LittleSis makes it easier than ever to see how politicians, CEOs, lobbyists, financiers and all their “fat cat” friends are connected through personal or business relationships. By tracking and finding links between everything from board memberships to campaign contributions, family ties and government contracts, LittleSis is developing a platform that brings transparency to the influential networks that exert significant power in shaping public policy.
LittleSis invites citizens to turn a critical eye on the individuals who are the powerful in and out of government today. As a wiki, (a very elegant one), anyone can sign up to become an analyst and contribute information. We hope you’ll create an account today and join in helping the folks behind this web site to create a truly comprehensive resource. Be warned: this work can be highly addictive!
It couldn’t have come at a better time because it can be a particularly helpful tool to help us all get a deeper understanding and also share knowledge about the members of President-elect Obama’s transition team, Cabinet appointees like Treasury Secretary nominee Tim Geithner and powerful behind-the-scene players like Robert E Rubin.

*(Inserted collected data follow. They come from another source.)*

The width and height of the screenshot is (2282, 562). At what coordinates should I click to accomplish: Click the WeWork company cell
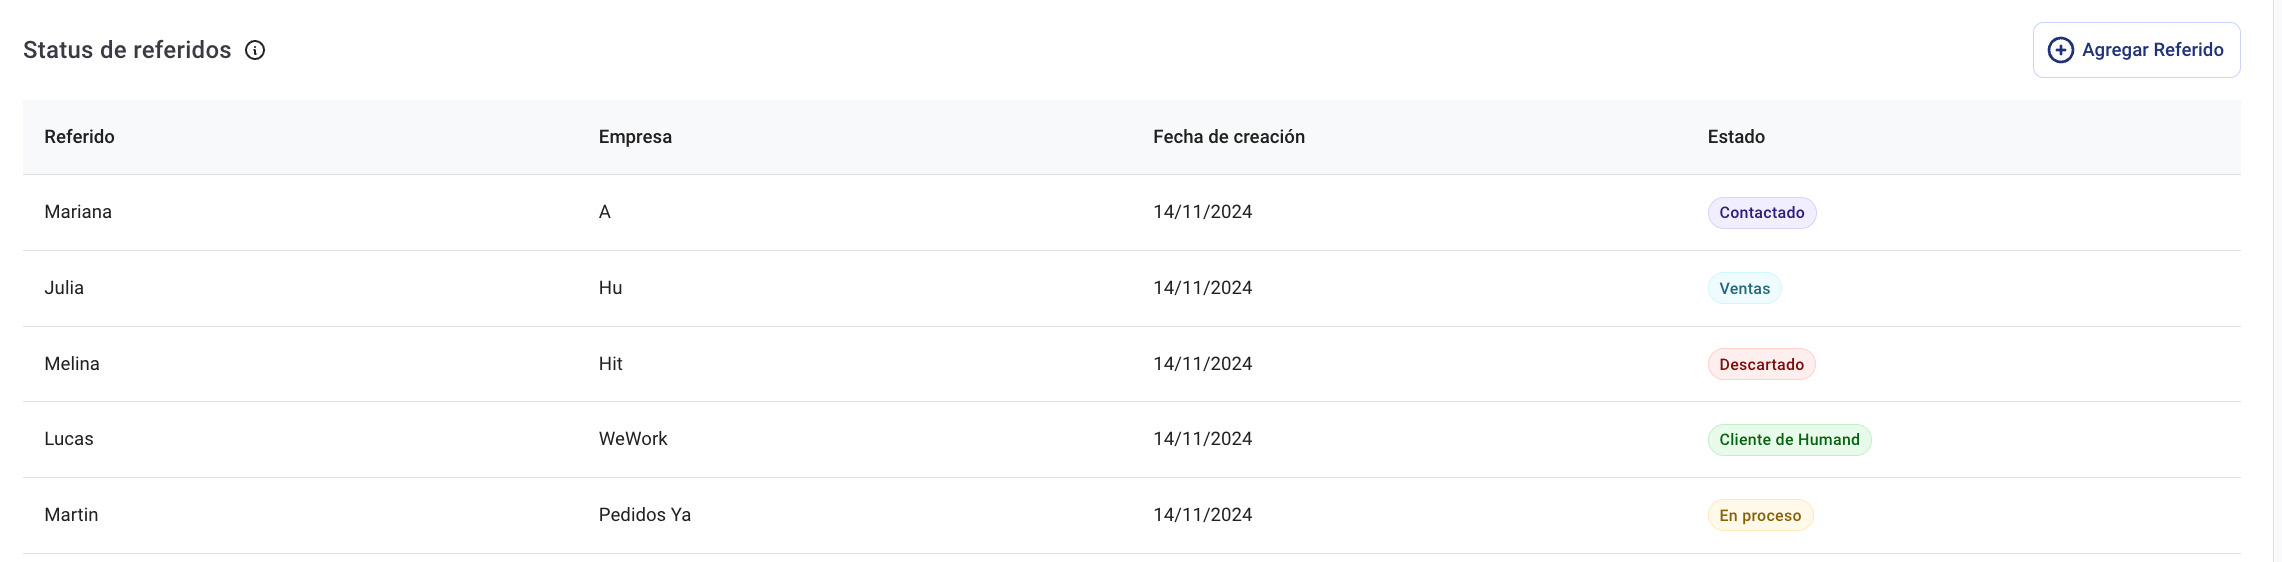[x=633, y=439]
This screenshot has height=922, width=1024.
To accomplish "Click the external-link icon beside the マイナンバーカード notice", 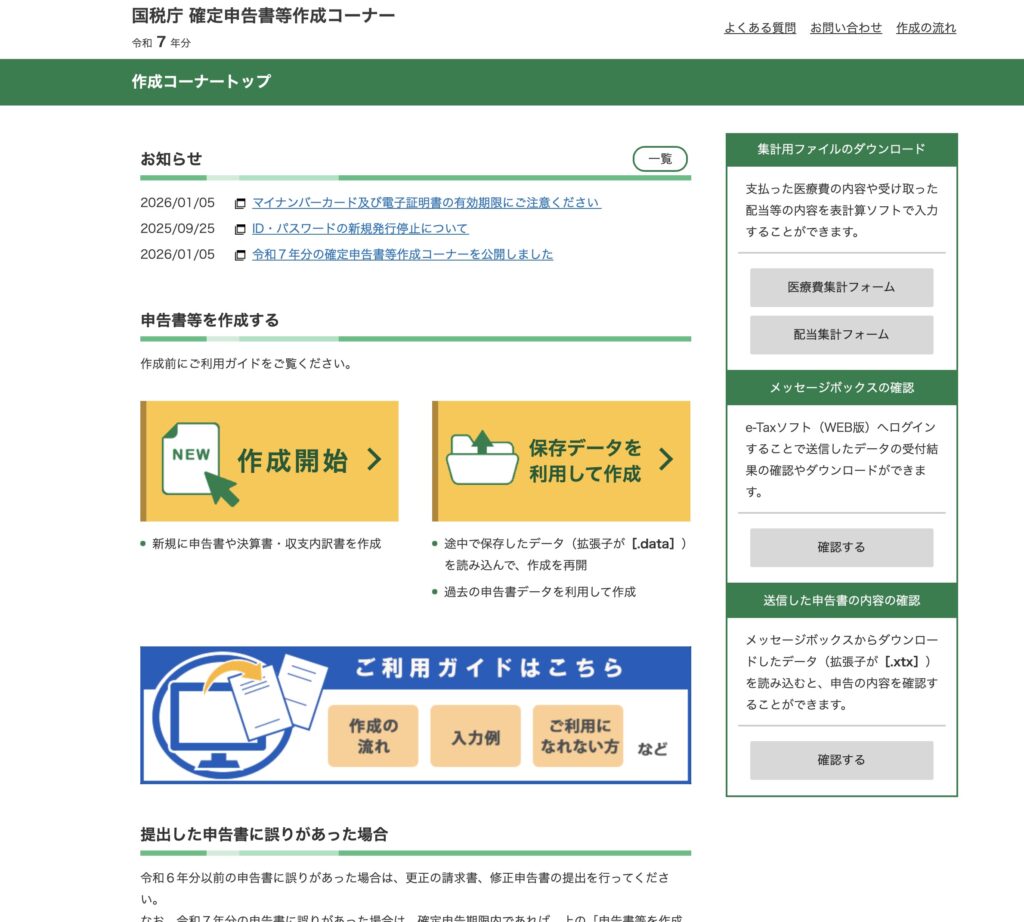I will point(240,203).
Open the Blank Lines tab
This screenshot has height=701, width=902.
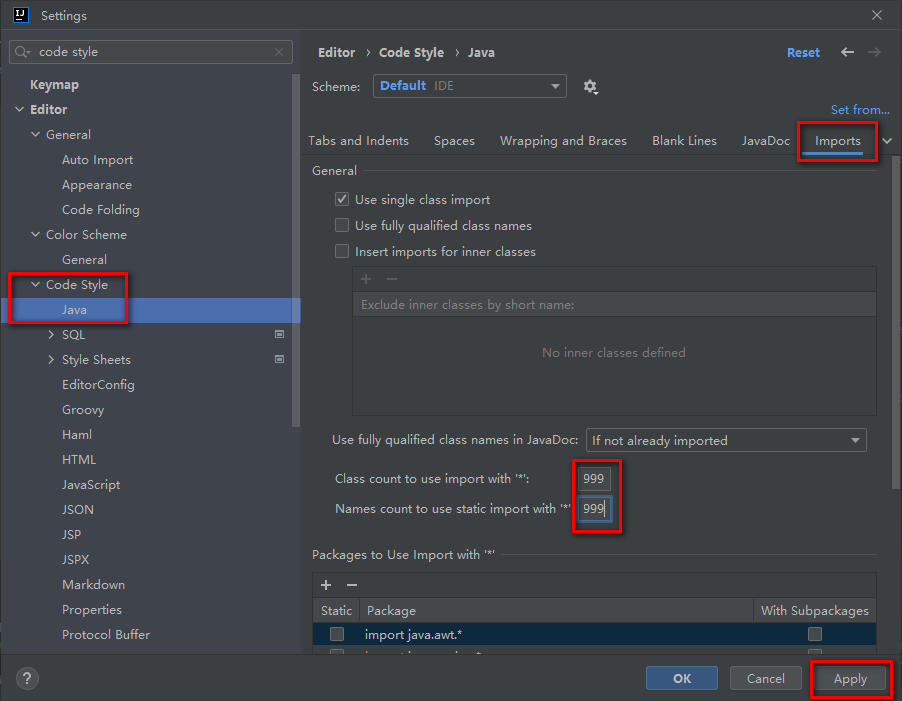(x=684, y=141)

LittleSis is an experiment — an ambitious one — in the world of crowdsourcing of transparency and accountability efforts. It empowers us all to be our own best watchdogs and collectively develop an unprecedented, authoritative database of information on the powers that be.
As the site is currently in beta, it does, admittedly, have some limitations — principally its data and information isn’t yet fully comprehensive. The easiest way to fix that, of course, is to help LittleSis improve by getting an account and editing the profile pages.
We’d love to hear what you think about the site and how the LittleSis team can improve it. They have some great ideas for next steps, including one for a browser plugin to automatically highlight hidden relationships between names in the news. Of course, Sunlight’s partial to making LittleSis’ raw data more accessible to political geeks eager to mash it up in new ways.